LAS MIL Y UNA ALEJANDRAS
Lo que sigue es la crítica dossier más hermosa que me han hecho en toda mi carrera. GRACIAS WALTER ROMERO
foto Alejandra Aranda
Alejandra Radano está loca. Por eso se anima a romper formatos que ya exudan cansancio y construye un espectáculo enteramente funambulesco, cantado e interpretado como si caminara por un alambre. Los zapatos no serán zapatos sino coturnos mediúmnicos de brillantina por donde encontrar el camino amarillo para llegar –como Judy– a la Ciudad Esmeralda de un nuevo music hall. La forma debe ser el mensaje, caso contrario el suelo la haría tropezar. Su voz sale por un mic pegado a su cara como el que usan las megafiguras pop o los cantantes de musical, pero el dispositivo escénico, de loca vanguardia, es un carrusel de ocho micrófonos mudos a los que les dirige una voz que no sale: lo que parece amplificar no funca; sólo la acompaña un piano que ejecuta con probidad y arte Diego Vila, pero la voz parece cantarse sola. Las paredes de la sala escénica pueden ser la entrada o la salida a un laberinto o a la cercanía con lo monstruoso, y la parrilla de luces puede desplomarse hacia el suelo, como cuando el techo se le achica a la Chloé de La espuma de los días, de Boris Vian.

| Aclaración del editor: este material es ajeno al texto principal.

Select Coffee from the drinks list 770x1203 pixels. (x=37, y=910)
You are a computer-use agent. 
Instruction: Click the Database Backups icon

Alejandra Radano es la “muchacha de un circo negro” que, mientras se cae del trapecio, canta y sonríe. El music hall reclama eso. Alejandra Radano, en ese piso cableado y falsamente microfonado, es una Ariadna paranoica que siente que perdió el hilo y, sin embargo, tiene un ovillo aferrado a sus manos. Alejandra Radano no está en sus cabales. La bellísima sala de cámara de la Usina del Arte, ese espacio boquense de arquitectura florentina, parece ser el espacio ideal y especular donde Radano, esa mayúscula intérprete-payasa, arremete con tangos-insignias, canciones italianas, un formato de falsa ópera y una larga y anarca opereta que es, en sí misma, un festival a la canción de protesta. El clima es cercano a El extraño mundo de Jack, de Burton, pero cantado en la excelsa versión de Renato Zero, superior a la original.

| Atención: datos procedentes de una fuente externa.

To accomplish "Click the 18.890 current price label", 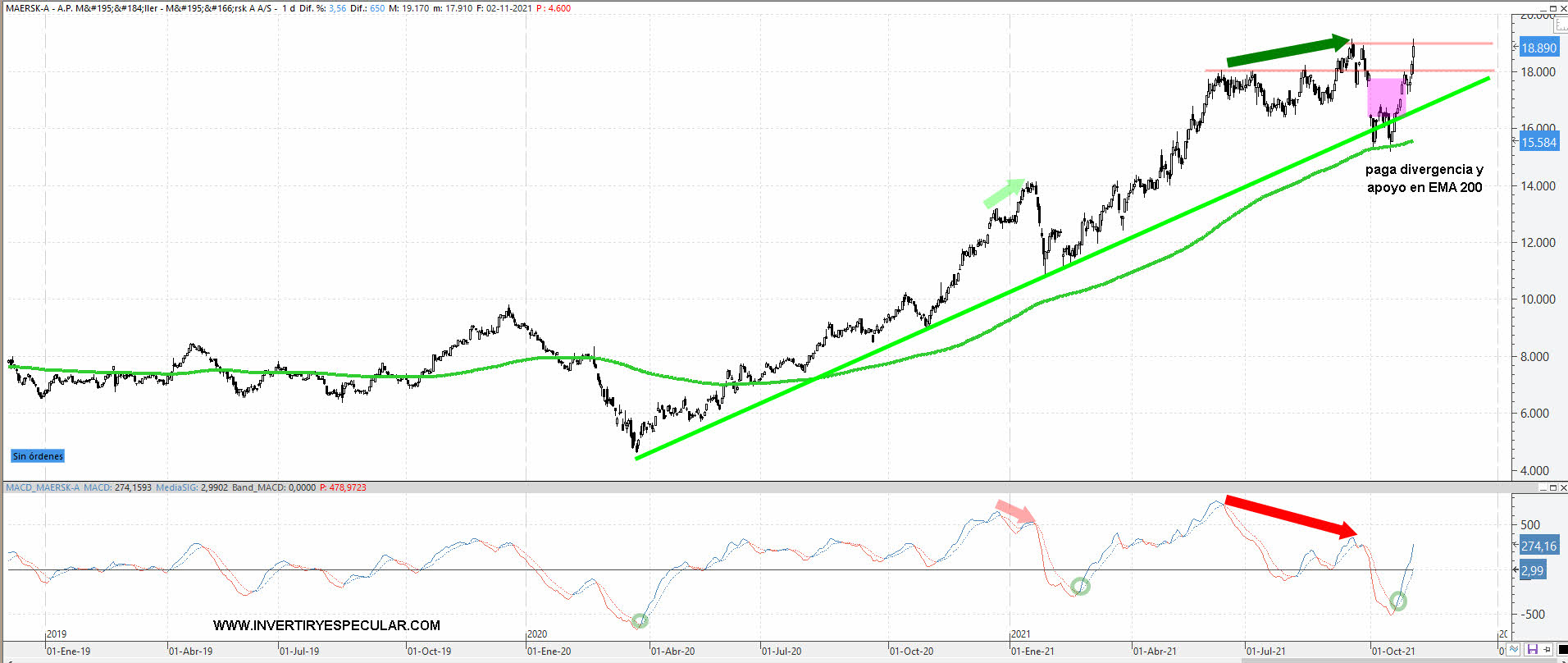I will 1538,48.
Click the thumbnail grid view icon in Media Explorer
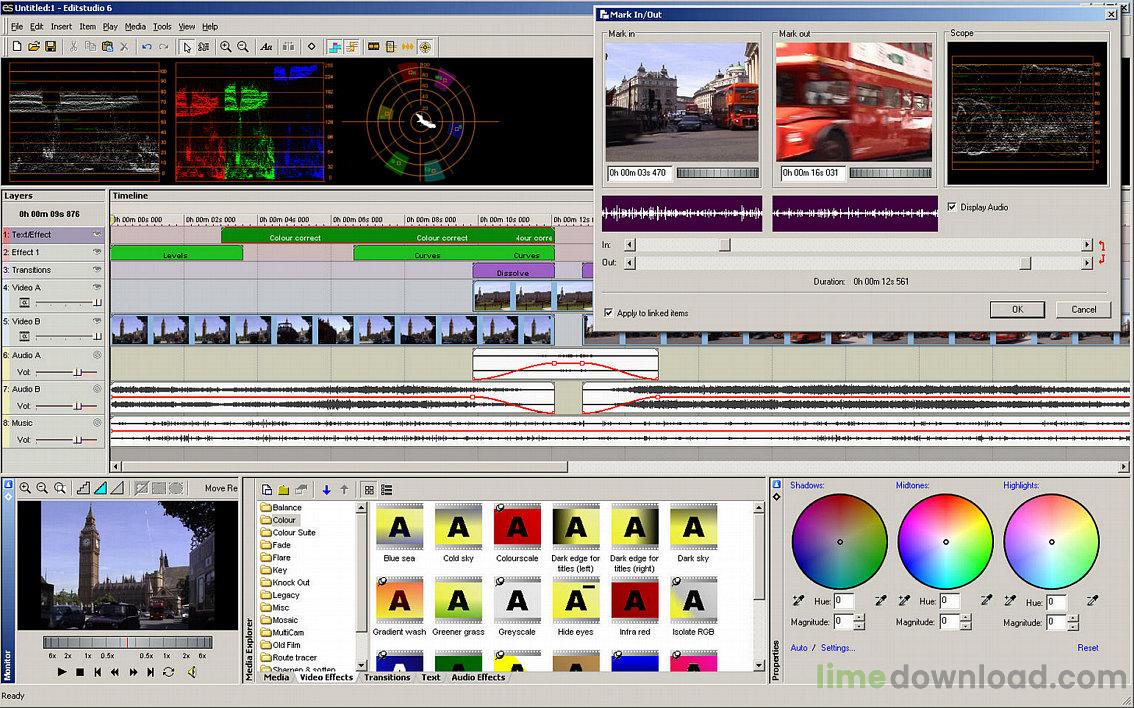Image resolution: width=1134 pixels, height=708 pixels. [368, 488]
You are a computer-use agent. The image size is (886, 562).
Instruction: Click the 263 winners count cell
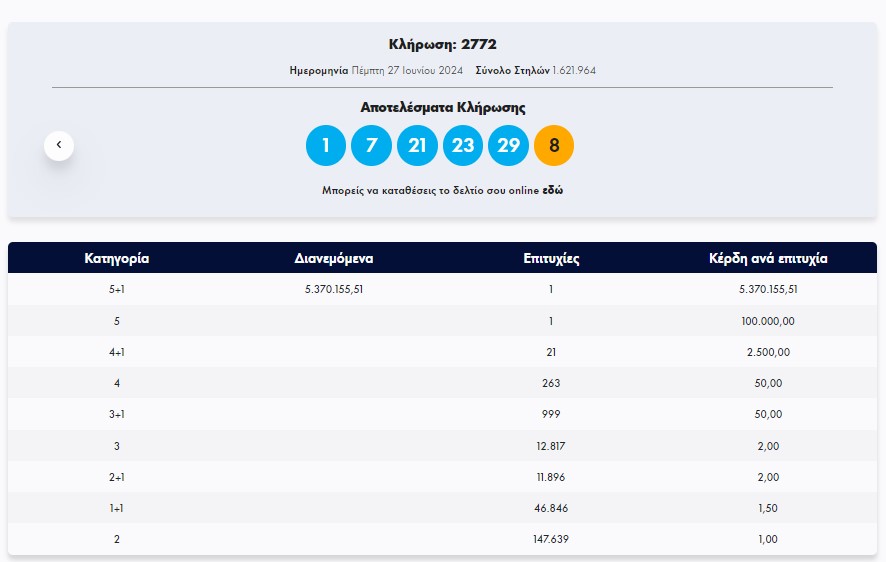551,383
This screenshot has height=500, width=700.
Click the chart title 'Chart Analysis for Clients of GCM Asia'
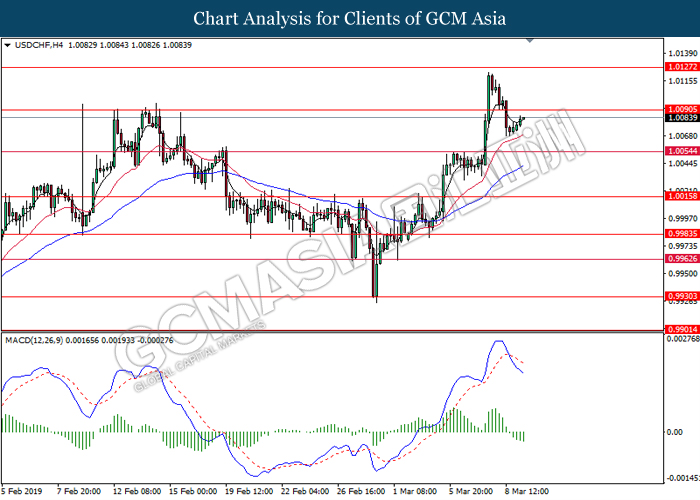click(x=350, y=19)
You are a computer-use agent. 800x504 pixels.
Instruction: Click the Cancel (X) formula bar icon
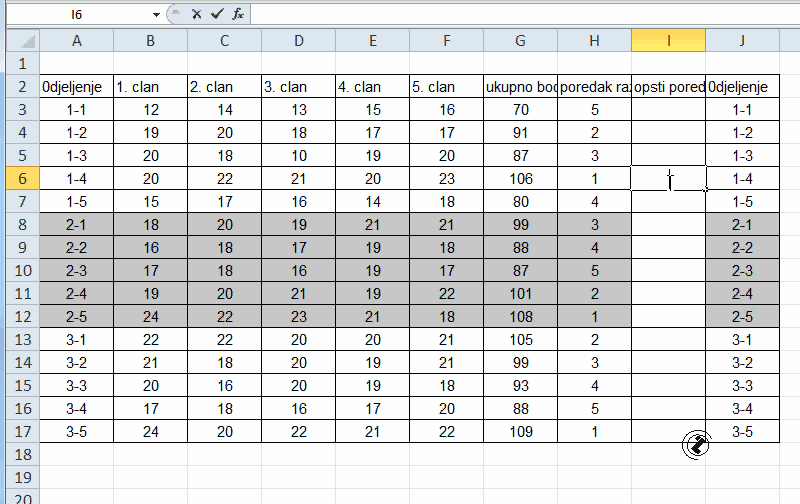click(x=196, y=14)
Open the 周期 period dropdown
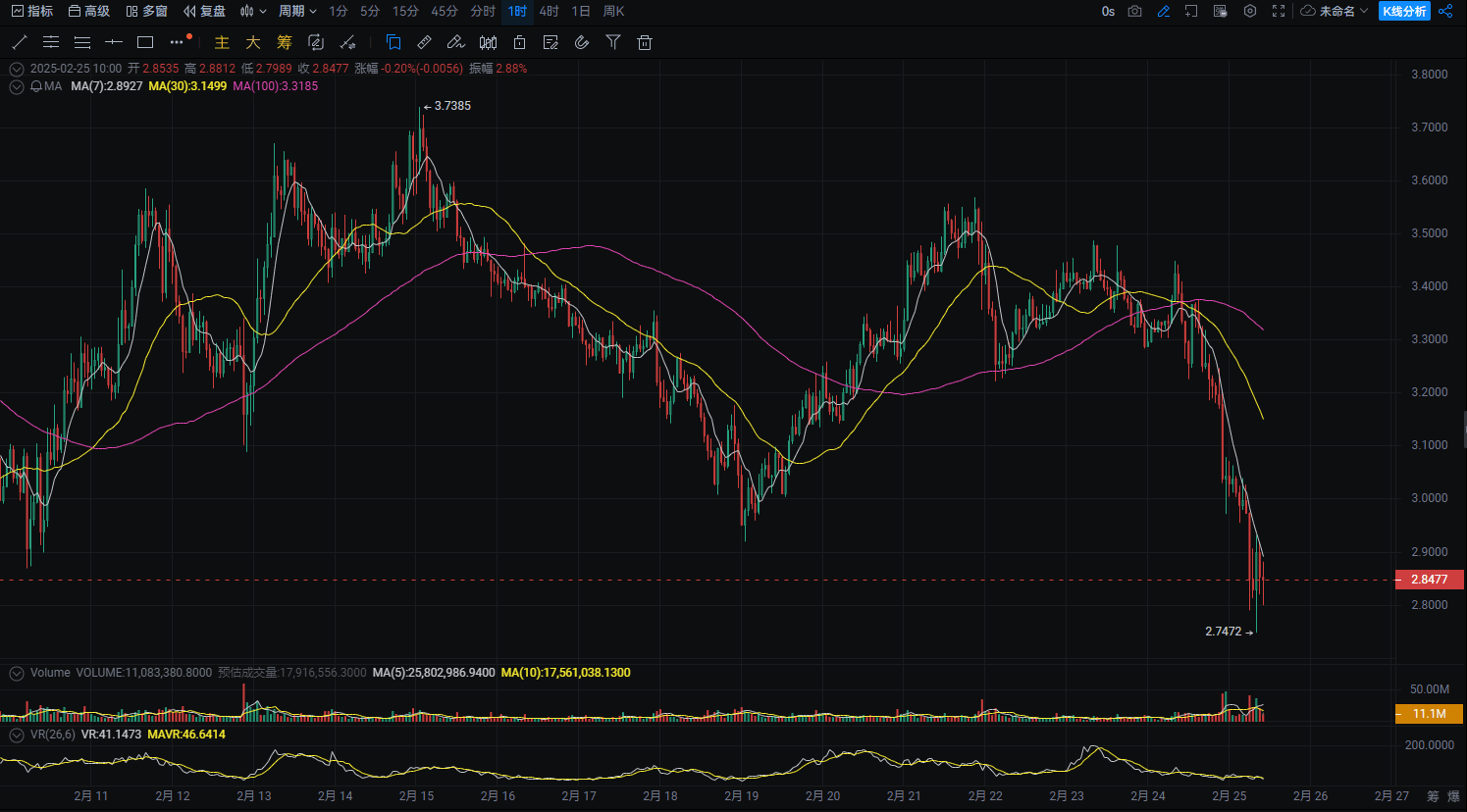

Alejandra Radano nunca es sólo una. En la primera parte uno parece escuchar, en un procedimiento espectral, a las grandes cancionistas del tango: ¿es la voz monacal de la Ada Falcón recluida la que vuelve a cantar? ¿Es la Ñata gaucha o es Liber vestida de gaucho en La sonrisa de mamá, de Enrique Carreras? ¿Sus manos son las suyas o son las manos enhiestas y los dedos del Michelangelo de la Sixtina en la extremidad anatómica y teatral de Susana Rinaldi? En la segunda parte, a modo de monodrama –en la construcción de una figura oscura y triste, en el personaje autocreado de una Teodora trágica– le canta al estigma de muchas figuras malogradas de la canción. Y Teodora será la Amy Winehouse del “Back to Black” porque, como decía el poeta, sólo vamos al teatro para penetrar en las antecámaras de esa precaria muerte que es el sueño. En la memorable tercera parte, Radano –siempre vestida con garbo y lujo por Fabián Luca– se arropa con la piel más glam y sesentona de las mil y una Nachas, para cantar, con estridencia o ternura, con stand up de un Juan Verdaguer con estrás incluido. Radano lo sabe, o siempre lo supo y ahora se anima más aún: El music hall es el mensaje.

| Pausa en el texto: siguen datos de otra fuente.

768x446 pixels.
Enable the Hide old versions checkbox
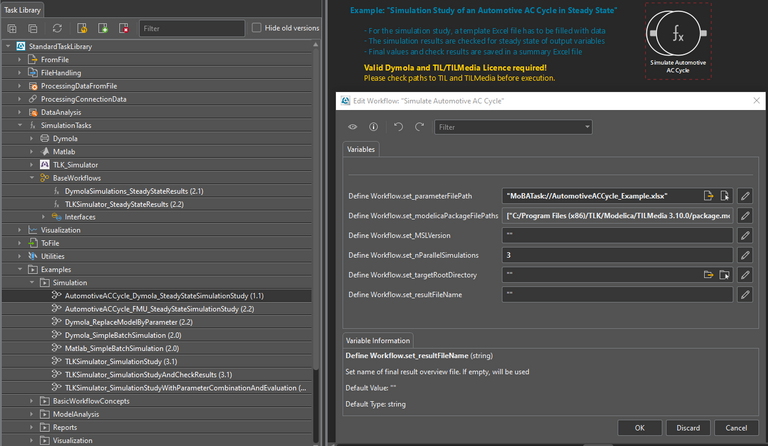pyautogui.click(x=257, y=29)
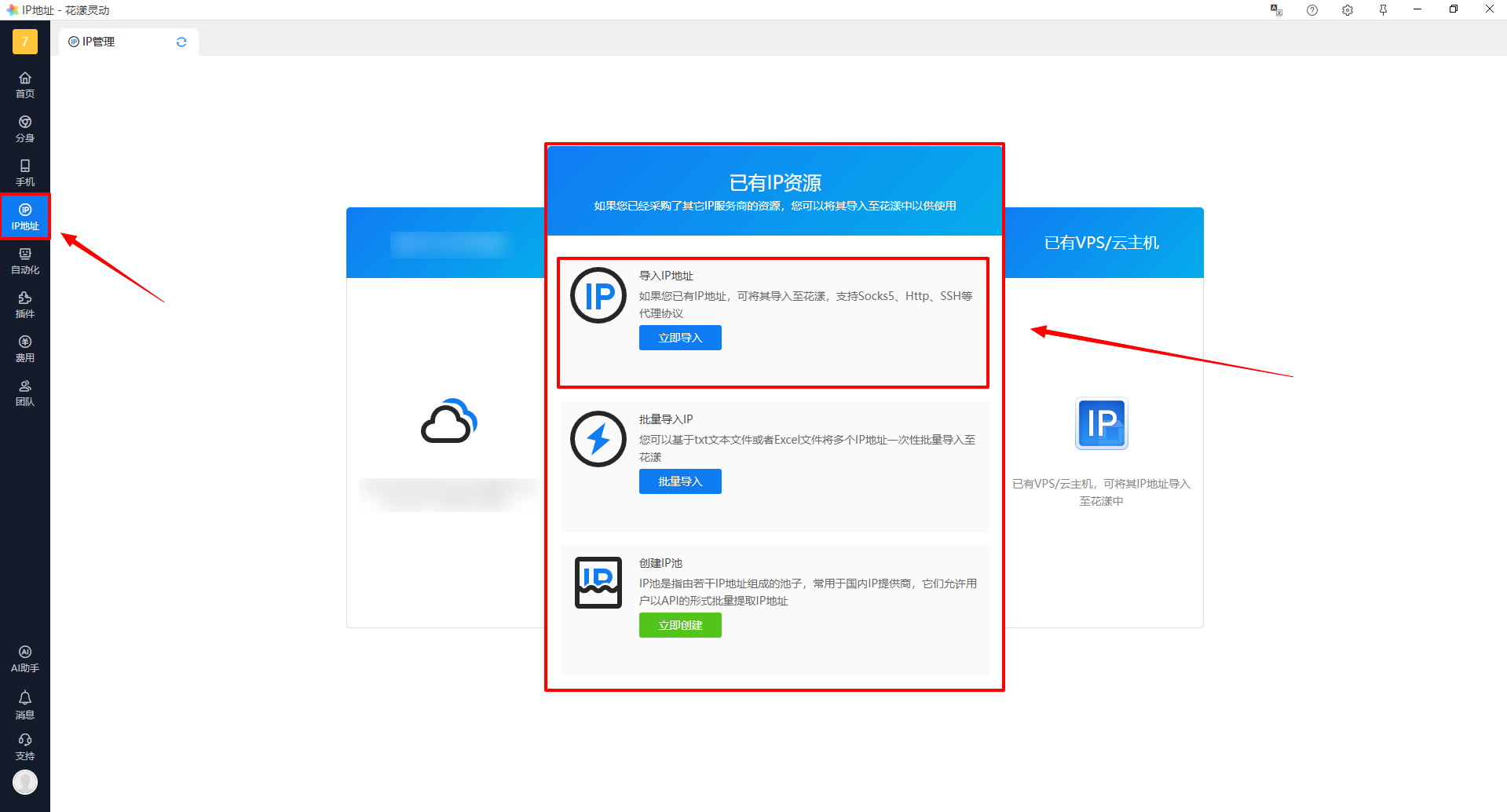Open the 团队 team section
The height and width of the screenshot is (812, 1507).
tap(25, 392)
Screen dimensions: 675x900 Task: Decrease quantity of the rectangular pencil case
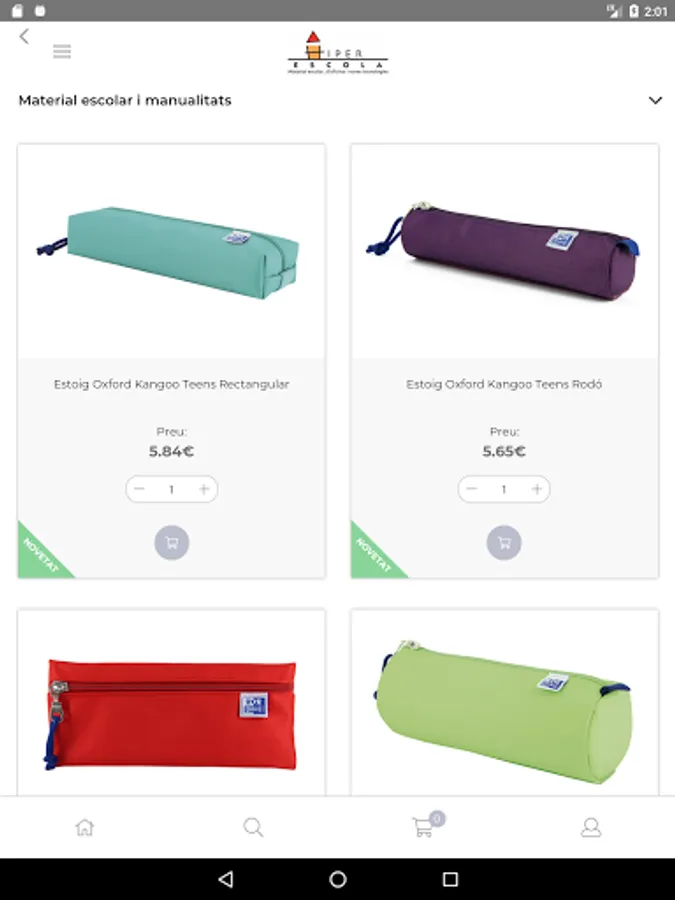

Alejandra Radano es una artista eminentemente queer. Y este espectáculo –que es la Santísima Trinidad del novísimo music hall porteño– es uno y tres, porque son tres cajitas una dentro de otra, o una misma y trampeada “realidad” de relicarios encastrados que deconstruyen la canción como en un prisma. La voz es ese aleph donde Radano, en vez de reforzar disonancias, suena en su mejor momento en los armoniosos y delicados graves, o en coloraturas de una Bianca Castafiore local y muy teñida, que muestra siempre sus artificios. Jean Genet dijo: “Una lentejuela de oro es un minúsculo disco de metal dorado, con un agujero. Delgada y ligera, puede flotar en el agua. Algunas veces una o dos quedan pegadas en los rizos de un acróbata”. Alejandra Radano es esa lentejuela, pero también el acróbata.